Set every record down again, identical to the original.

—————

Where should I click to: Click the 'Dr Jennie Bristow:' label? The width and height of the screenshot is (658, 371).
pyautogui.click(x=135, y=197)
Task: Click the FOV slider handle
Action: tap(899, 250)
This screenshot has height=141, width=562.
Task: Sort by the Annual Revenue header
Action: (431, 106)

—————

Answer space:
Where should I click to: Click the 'Dr Jennie Bristow:' label? The width and height of the screenshot is (658, 371).
pyautogui.click(x=135, y=197)
Task: Click the FOV slider handle
Action: tap(899, 250)
This screenshot has height=141, width=562.
Task: Sort by the Annual Revenue header
Action: (431, 106)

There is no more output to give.